While the Vineyard Area Citizens case may have made headlines and caused commotion among water supply planners and project proponents, the Los Angeles Superior Court recently faced an important question about the way in which a Water Supply Assessment (WSA) prepared under Senate Bill 610 (SB 610) may be challenged. In California Water Impact Network v. Newhall County Water District (CWIN v. Newhall), the court considered a challenge to the legal adequacy of a WSA prepared by the Newhall County Water District. The issue before the court was whether project opponents can directly challenge a WSA, in addition to challenging the CEQA document that relies upon the WSA, which would effectively give opponents two bites at the apple. In a blow to the project opponents, the court agreed with the District’s argument that the challenge, brought by the California Water Impact Network (C-WIN), was inappropriate because a WSA is prepared as a part of the CEQA process and, thus, must be challenged within the CEQA framework.

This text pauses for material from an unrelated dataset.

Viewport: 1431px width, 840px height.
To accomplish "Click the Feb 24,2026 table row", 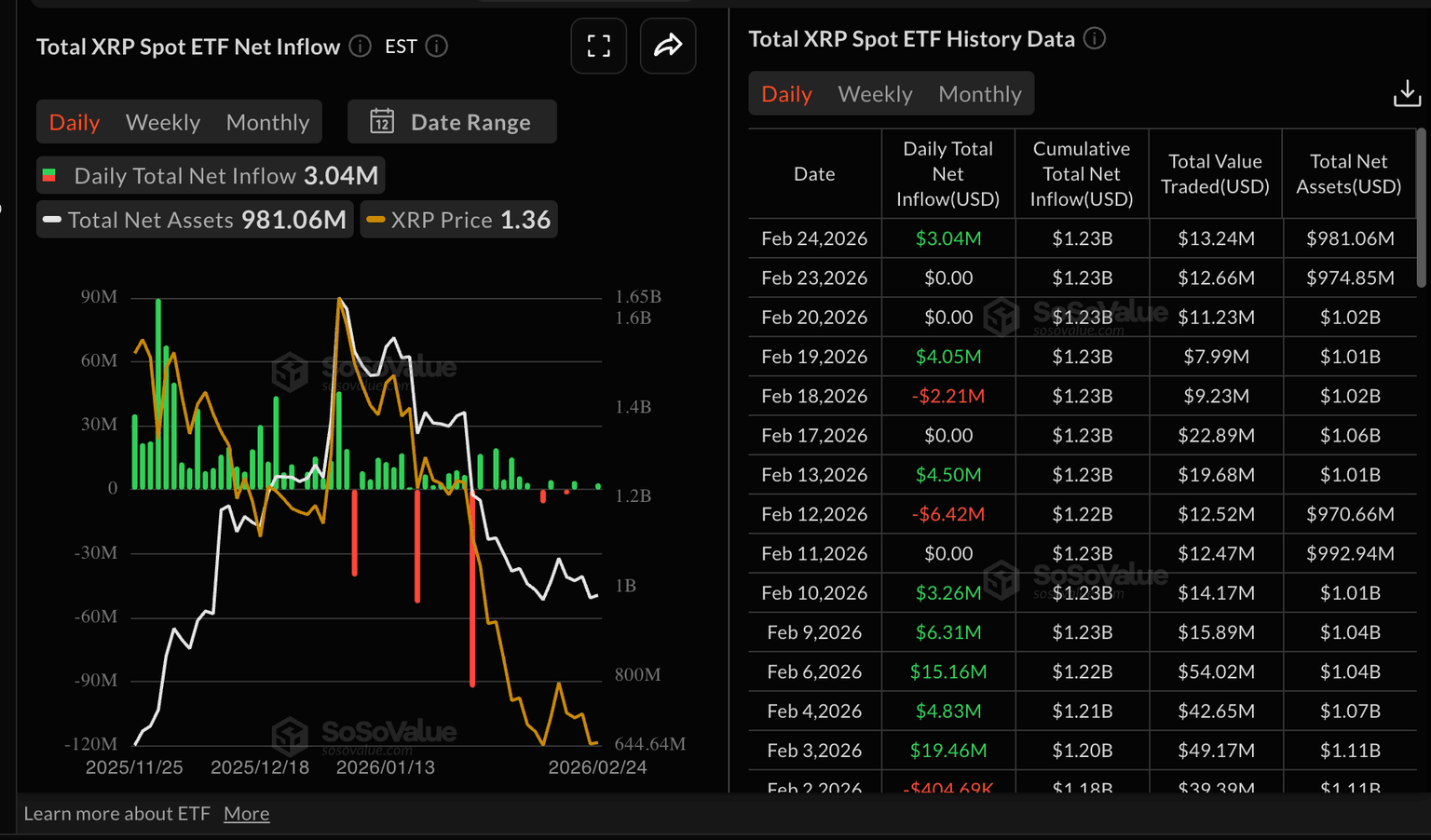I will [1081, 238].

Preparation of a WSA is a relatively recent requirement. As water supply issues have become more controversial, environmental organizations have begun to view WSAs as useful tools for attacking large projects. Although the trial court decision in C-WIN v. Newhall does not create binding precedent, if the District’s arguments hold up on appeal the case would restrict the way in which project opponents can challenge WSAs and reduce the likelihood of a project being challenged in multiple lawsuits.

Brief Overview of SB 610

SB 610 was enacted in 2001 to improve the linkage between water and land use planning. It was intended to ensure greater communication between water providers and local planning agencies. Accordingly, SB 610 aims to ensure that land use decisions for certain large development projects are fully informed as to whether sufficient water supplies are available to serve the project.

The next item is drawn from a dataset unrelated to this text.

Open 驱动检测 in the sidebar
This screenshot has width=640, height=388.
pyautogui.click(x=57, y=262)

The SB 610 process requires the interaction and cooperation of the water supplier and the CEQA lead agency. When a CEQA lead agency determines that a project meets one of the size or demand thresholds triggering SB 610, it requests that the water supplier prepare the WSA. The water supplier must assemble specified information relating to available water supplies and approve the WSA within 90 days, which it then passes on to the CEQA lead agency. SB 610 does not require public participation in the preparation of a WSA. The lead agency must include the WSA in the CEQA document and may also include an evaluation of the WSA. Finally, the CEQA lead agency—not the water supplier —must independently determine, “based on the entire record,” whether adequate water supplies exist to serve the project. That is, regardless of the conclusions in the WSA, the CEQA lead agency makes the final decision regarding whether an adequate water supply is available to serve the project.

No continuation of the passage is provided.